An article regarding interracial dating and marriage recently appeared in the Washington Post. Of the 1,709 randomly selected adults, 315 identified themselves as Latinos, 323 identified themselves as blacks, 254 identified themselves as Asians, and 779 identified themselves as whites. In this survey, 86% of blacks said that they would welcome a white person into their families. Among Asians, 77% would welcome a white person into their families, 71% would welcome a Latino, and 66% would welcome a black person. Construct a 95% confidence interval for the percent of all black adults who would welcome a white person into their families:

Answer 1

The 95% confidence interval for the percent of all black adults who would welcome a white person into their families is (0.8222, 0.8978).

Explanation:

In a sample with a number n of people surveyed with a probability of a success of
`\pi`, and a confidence level of
`1-\alpha`, we have the following confidence interval of proportions.
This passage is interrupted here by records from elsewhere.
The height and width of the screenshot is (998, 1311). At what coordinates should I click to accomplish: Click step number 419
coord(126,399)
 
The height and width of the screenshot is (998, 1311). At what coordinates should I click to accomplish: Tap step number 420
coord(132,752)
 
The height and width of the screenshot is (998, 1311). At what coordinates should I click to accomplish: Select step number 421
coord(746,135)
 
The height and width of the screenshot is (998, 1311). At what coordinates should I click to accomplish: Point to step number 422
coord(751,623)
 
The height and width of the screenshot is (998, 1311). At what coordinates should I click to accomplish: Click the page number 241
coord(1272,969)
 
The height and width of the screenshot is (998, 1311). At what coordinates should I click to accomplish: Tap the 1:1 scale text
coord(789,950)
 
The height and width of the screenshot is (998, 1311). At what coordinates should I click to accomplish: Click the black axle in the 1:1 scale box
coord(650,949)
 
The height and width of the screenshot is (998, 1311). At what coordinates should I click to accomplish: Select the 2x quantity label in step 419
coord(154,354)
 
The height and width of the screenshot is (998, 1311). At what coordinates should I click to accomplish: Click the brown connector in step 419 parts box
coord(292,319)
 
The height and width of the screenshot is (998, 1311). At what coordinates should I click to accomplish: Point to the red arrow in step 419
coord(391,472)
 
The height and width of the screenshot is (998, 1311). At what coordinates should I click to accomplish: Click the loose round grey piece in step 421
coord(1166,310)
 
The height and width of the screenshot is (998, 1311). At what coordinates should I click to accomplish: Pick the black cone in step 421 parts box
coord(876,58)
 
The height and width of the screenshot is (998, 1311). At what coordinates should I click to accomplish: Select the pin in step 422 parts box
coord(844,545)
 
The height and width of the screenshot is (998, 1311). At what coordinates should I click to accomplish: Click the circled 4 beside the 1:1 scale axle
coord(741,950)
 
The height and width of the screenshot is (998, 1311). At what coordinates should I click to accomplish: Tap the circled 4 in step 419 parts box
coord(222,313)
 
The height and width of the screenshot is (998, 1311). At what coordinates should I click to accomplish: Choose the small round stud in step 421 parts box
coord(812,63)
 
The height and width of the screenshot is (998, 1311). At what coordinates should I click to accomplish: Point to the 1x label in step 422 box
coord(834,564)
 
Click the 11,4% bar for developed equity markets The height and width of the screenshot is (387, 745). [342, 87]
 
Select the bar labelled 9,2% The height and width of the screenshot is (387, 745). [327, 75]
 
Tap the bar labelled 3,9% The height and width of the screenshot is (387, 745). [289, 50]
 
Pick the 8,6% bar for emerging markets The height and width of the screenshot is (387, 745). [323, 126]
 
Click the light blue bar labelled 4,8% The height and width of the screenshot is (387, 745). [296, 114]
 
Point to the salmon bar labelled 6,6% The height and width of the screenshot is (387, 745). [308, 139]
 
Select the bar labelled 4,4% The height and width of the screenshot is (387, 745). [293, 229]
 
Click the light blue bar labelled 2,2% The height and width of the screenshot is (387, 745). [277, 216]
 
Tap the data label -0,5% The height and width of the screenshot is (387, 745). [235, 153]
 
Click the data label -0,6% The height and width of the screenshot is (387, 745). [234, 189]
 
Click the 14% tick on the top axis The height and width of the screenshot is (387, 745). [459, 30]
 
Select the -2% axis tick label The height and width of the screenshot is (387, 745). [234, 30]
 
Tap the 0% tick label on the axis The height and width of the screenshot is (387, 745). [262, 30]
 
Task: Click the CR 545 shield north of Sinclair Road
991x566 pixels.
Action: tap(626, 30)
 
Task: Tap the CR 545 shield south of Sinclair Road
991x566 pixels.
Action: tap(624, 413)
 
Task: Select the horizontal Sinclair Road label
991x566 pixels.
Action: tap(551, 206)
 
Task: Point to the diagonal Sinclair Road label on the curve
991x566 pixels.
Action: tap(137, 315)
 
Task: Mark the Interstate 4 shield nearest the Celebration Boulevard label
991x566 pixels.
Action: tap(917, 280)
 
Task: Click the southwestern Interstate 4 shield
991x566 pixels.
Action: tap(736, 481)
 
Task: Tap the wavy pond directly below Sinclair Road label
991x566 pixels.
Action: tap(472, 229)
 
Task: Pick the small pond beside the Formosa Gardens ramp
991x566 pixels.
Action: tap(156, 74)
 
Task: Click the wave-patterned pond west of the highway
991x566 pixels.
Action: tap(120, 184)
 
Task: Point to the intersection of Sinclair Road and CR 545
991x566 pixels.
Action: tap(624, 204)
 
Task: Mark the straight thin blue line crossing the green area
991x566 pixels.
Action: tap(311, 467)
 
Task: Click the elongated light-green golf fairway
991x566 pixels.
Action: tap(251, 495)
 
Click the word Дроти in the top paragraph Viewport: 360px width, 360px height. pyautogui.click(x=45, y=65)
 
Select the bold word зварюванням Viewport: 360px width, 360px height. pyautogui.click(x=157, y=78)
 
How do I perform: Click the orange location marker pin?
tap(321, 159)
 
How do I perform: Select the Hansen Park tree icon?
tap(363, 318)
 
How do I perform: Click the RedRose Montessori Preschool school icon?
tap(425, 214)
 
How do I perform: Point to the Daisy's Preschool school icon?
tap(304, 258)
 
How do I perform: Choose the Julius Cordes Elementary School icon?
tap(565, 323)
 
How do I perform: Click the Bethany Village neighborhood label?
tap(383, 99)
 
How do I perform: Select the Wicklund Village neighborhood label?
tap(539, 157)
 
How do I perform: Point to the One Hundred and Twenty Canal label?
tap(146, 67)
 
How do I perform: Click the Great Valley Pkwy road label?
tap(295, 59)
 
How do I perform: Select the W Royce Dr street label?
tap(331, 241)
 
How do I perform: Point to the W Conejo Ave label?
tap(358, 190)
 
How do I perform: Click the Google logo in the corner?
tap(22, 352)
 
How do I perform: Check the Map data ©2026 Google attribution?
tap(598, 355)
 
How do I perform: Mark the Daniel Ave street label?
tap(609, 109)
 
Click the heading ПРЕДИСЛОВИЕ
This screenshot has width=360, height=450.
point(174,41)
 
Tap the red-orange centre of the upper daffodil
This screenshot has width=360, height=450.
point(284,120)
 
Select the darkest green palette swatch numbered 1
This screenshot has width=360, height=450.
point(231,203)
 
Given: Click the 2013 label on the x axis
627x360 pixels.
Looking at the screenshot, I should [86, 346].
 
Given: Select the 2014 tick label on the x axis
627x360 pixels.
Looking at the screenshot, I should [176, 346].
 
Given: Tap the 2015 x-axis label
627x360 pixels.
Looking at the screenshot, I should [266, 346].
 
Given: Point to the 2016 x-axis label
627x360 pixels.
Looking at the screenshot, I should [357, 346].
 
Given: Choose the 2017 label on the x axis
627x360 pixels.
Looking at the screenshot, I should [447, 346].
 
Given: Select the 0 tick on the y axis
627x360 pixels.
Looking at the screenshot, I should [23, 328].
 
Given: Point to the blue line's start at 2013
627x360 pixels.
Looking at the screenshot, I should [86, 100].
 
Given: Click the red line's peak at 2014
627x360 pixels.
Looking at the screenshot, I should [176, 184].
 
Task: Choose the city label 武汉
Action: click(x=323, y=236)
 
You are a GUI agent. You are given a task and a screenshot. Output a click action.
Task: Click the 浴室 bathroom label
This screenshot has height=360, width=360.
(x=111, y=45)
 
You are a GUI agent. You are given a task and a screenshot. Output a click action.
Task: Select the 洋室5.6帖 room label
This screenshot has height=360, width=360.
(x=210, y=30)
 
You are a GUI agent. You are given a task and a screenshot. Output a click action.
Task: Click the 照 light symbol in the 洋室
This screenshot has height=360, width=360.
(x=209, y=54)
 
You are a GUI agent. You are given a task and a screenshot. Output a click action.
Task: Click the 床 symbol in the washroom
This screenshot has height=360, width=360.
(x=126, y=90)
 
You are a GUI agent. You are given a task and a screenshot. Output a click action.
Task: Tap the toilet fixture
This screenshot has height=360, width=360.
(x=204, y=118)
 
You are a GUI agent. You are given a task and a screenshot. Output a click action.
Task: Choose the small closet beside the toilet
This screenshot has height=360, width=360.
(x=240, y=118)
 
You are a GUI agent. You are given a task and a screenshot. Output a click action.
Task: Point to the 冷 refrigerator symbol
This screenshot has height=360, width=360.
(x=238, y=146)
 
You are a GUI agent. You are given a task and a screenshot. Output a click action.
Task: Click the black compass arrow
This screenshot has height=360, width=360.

`\pi \pm z\sqrt{(\pi(1-\pi))/(n)}`

In which

z is the zscore that has a pvalue of
`1 - (\alpha)/(2)`.

For this problem, we have that:

323 blacks, 86% of blacks said that they would welcome a white person into their families. This means that
`n = 323, p = 0.86`

95% confidence level

So
`\alpha = 0.05`, z is the value of Z that has a pvalue of
`1 - (0.05)/(2) = 0.975`, so
`Z = 1.96`.

The lower limit of this interval is:

`\pi - z\sqrt{(\pi(1-\pi))/(n)} = 0.86 - 1.96\sqrt{(0.86*0.14)/(323)} = 0.8222`

The upper limit of this interval is:

`\pi + z\sqrt{(\pi(1-\pi))/(n)} = 0.86 + 1.96\sqrt{(0.86*0.14)/(323)} = 0.8978`

The 95% confidence interval for the percent of all black adults who would welcome a white person into their families is (0.8222, 0.8978).